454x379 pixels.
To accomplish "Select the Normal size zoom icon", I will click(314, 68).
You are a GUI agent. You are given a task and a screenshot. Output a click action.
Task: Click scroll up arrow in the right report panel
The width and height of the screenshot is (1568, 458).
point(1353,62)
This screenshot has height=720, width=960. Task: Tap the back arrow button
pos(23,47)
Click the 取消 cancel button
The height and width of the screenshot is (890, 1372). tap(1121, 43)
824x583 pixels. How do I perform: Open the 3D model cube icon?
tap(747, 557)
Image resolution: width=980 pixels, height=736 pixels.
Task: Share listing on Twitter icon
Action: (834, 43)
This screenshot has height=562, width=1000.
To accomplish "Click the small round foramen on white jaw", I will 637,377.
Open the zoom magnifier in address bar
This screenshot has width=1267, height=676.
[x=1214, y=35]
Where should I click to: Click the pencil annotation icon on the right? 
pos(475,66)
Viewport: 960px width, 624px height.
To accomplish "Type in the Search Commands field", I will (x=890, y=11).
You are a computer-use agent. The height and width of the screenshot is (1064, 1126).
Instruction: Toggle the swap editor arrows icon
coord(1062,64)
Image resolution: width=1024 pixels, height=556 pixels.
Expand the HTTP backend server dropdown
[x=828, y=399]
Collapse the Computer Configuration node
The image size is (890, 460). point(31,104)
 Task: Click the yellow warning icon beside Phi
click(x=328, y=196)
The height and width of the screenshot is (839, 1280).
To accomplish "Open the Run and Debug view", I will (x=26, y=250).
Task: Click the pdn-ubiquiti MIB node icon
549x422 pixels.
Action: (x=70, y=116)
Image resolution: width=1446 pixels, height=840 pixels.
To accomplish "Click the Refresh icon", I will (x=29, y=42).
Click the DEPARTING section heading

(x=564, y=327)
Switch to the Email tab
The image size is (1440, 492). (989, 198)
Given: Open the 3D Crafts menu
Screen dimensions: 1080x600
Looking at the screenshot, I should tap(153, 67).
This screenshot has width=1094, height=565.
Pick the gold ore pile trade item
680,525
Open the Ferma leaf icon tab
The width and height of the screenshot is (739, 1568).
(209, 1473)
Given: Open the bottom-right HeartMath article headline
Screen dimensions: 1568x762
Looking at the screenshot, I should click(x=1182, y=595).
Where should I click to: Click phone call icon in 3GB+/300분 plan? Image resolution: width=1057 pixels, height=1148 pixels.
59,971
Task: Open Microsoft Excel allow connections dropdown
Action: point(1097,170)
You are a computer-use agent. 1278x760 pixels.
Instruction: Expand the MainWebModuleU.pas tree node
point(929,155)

⁂

**Action item**.
In the material above, find each line containing the word "will" and copy it.

**Result of this exercise**.
To accomplish "Select the Normal size zoom icon", I will click(314, 68).
To accomplish "Click the small round foramen on white jaw", I will 637,377.
To accomplish "Type in the Search Commands field", I will (x=890, y=11).
To accomplish "Open the Run and Debug view", I will (x=26, y=250).
To accomplish "Click the Refresh icon", I will (x=29, y=42).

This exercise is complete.